Muitos dos seus gestos de amor eram feitos à surdina. Eu mesmo já testemunhei ocasiões em que ele ajudou alguém, e pediu que não divulgasse. Ele buscava seguir à risca à orientação dada por Jesus: o que fizer a mão direita, não o saiba a esquerda.

Quando decidi fazer da mensagem do amor uma das principais ênfases do meu ministério, eu estava plenamente ciente do que isso me acarretaria. Eu seria julgado com mais severidade. Seria acusado de incoerência, quando tivesse que disciplinar alguém na igreja. Teria minha vida constantemente perscrutada por aqueles que me almejassem “desmascarar”. Mas resolvi correr o risco.

Confesso que às vezes o preço parece mais caro do que eu supunha ser. Mas, por outro lado, é gratificante. O resultado positivo não pode ser ofuscado por nenhuma contestação ou acusação.
Que me acusem do que quiserem. Não me importo. Mas jamais se atrevam a atacar a mensagem, pois ela não é minha, é de Deus.

Não vou deixar de pregar o amor, ainda que, quanto mais amar, eu seja menos amado. Não busco ser correspondido. O amor de Deus por mim supre minha carência por completo. O fato de Ele me amar é suficiente para que eu ame tanto a meus amigos, quanto a meus desafetos.

Continuarei pedindo discrição daqueles a quem eu tiver oportunidade de ajudar. Minha recompensa vem do Senhor.

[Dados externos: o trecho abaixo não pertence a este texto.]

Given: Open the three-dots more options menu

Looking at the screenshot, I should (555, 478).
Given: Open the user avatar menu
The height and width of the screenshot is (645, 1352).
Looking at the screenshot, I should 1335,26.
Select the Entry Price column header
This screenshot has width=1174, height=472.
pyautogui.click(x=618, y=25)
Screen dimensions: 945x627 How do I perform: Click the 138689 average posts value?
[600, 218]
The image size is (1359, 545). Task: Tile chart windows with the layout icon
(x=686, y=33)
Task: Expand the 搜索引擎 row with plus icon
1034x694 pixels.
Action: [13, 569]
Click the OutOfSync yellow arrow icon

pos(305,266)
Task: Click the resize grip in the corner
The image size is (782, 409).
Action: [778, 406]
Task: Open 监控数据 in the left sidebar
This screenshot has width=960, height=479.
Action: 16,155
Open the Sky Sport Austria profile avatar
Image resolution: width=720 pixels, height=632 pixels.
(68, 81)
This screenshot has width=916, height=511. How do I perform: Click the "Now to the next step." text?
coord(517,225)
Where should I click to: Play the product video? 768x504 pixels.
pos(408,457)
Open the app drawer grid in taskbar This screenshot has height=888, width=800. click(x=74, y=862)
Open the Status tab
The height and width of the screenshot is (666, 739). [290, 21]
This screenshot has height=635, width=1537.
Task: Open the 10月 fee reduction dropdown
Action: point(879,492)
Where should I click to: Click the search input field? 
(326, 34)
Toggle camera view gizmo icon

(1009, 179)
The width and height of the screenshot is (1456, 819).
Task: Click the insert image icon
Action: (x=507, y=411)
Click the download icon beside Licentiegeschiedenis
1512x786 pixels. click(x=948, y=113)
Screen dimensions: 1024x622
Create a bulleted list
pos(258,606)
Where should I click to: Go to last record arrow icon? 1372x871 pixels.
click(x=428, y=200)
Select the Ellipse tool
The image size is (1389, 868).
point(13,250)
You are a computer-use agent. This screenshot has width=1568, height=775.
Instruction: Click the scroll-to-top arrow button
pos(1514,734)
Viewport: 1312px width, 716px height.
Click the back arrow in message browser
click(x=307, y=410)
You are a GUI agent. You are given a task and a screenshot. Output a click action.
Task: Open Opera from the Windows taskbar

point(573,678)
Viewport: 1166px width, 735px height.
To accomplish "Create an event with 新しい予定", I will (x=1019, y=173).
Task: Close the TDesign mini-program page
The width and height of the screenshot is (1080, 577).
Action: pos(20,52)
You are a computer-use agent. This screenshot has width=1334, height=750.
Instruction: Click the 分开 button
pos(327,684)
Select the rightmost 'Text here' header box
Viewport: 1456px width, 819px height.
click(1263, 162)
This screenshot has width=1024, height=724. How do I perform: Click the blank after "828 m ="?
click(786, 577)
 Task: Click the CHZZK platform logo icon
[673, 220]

Não vou perder tempo emprestando meus lábios às acusações, sejam elas infundadas ou não. Como também não quero perder tempo me explicando, me justificando, pois tenho quem me defenda e me justifique. Com a palavra... meu advogado... Jesus!

Trata-se de um caminho sem volta. Seja qual for o preço a ser pago, não se pode retroceder.
Que o mesmo Espírito que derramou profusamente o amor de Deus em nossos corações, nos dê condição de arcar com os eventuais custos disso.

Pregar o amor é colocar-se no banco de réus. Viver o amor é dar às pessoas amadas o poder de nos decepcionar. Mas é o mesmo amor que nos agracia com o dom de perdoar.